*DOCUMENT:*
Date first published: 25/04/2023

Key sectors: all

Key risks: political polarisation; civil unrest


Risk development

In January 2016 Donald Trump, then running for the Republican nomination for president, claimed that he could “shoot somebody” and not lose votes. Trump has not shot anyone, but criminal charges, a civil suit for sexual assault, allegations that he pressured the Georgia secretary of state to overturn the 2020 election, that he incited the 6 January 2021 storming on the United States (US) Capitol and mishandled classified documents have done little to dent his popularity amongst Republican primary voters. Despite what appeared to be a strong primary challenge from Florida Governor Ron DeSantis, Trump is likely to win the nomination.

Why it matters

The Republican nominee has a strong chance to become the next US president. Although President Joe Biden’s popularity has improved since its 2022 nadir, he remains a weak candidate. Even the most positive polls put his favourability in the low 40s and are trending lowest given the poor state of the economy. Concerns over Biden’s age and health persist but have not prevented him from announcing that he will run for re-election. While Trump’s unfavourables are higher than Biden’s, he could still win a general election. Trump and DeSantis poll within the margin of error and even if Biden is favoured all signs point to a competitive 2024 race.

(Saved data entries)
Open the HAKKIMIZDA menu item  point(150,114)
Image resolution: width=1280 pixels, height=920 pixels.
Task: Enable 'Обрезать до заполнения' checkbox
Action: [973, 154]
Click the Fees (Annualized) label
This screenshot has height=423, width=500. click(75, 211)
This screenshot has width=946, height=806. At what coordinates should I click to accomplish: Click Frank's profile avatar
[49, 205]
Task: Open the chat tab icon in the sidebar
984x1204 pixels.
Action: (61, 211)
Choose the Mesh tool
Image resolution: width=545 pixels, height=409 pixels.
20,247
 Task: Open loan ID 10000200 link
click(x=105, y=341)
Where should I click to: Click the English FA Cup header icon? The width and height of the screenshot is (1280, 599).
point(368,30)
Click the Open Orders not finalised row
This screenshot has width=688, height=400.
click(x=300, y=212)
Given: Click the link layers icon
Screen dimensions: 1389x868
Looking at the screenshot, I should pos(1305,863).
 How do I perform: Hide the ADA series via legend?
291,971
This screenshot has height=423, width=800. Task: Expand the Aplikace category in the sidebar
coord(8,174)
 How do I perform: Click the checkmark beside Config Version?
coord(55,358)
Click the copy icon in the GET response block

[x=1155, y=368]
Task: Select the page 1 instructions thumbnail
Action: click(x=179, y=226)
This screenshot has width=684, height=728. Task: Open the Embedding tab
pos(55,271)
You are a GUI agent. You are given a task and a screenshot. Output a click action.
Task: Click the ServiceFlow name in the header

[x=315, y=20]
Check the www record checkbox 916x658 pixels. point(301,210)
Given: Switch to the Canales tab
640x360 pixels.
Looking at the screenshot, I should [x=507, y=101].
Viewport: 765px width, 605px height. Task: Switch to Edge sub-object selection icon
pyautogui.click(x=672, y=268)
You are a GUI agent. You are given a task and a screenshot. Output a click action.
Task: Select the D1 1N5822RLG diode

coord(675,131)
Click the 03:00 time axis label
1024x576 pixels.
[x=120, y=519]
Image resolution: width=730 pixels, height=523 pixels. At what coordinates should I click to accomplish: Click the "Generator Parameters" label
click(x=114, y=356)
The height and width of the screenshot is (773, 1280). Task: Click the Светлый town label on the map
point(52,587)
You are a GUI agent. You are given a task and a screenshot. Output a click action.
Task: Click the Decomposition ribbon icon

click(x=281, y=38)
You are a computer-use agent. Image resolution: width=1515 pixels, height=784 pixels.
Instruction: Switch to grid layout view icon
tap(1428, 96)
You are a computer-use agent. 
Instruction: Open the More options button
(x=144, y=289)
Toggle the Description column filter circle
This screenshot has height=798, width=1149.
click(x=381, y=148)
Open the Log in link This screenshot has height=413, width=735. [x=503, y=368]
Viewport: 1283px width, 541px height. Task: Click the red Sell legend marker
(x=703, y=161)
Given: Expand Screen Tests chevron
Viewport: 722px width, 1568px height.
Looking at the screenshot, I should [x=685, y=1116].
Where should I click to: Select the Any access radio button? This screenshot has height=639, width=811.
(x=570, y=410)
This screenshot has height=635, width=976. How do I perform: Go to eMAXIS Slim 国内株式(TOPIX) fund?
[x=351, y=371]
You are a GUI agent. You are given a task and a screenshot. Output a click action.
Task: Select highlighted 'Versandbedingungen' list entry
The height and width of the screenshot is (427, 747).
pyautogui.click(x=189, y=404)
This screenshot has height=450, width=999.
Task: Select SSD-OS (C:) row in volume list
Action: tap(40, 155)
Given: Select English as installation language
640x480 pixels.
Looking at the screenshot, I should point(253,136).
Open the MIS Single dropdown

*DIRECTIONS:* Please pull out the full risk brief on Trump's chances for the 2024 Republican nomination and reproduce it word for word.

*CORRECT OUTPUT:*
Date first published: 25/04/2023

Key sectors: all

Key risks: political polarisation; civil unrest


Risk development

In January 2016 Donald Trump, then running for the Republican nomination for president, claimed that he could “shoot somebody” and not lose votes. Trump has not shot anyone, but criminal charges, a civil suit for sexual assault, allegations that he pressured the Georgia secretary of state to overturn the 2020 election, that he incited the 6 January 2021 storming on the United States (US) Capitol and mishandled classified documents have done little to dent his popularity amongst Republican primary voters. Despite what appeared to be a strong primary challenge from Florida Governor Ron DeSantis, Trump is likely to win the nomination.

Why it matters

The Republican nominee has a strong chance to become the next US president. Although President Joe Biden’s popularity has improved since its 2022 nadir, he remains a weak candidate. Even the most positive polls put his favourability in the low 40s and are trending lowest given the poor state of the economy. Concerns over Biden’s age and health persist but have not prevented him from announcing that he will run for re-election. While Trump’s unfavourables are higher than Biden’s, he could still win a general election. Trump and DeSantis poll within the margin of error and even if Biden is favoured all signs point to a competitive 2024 race.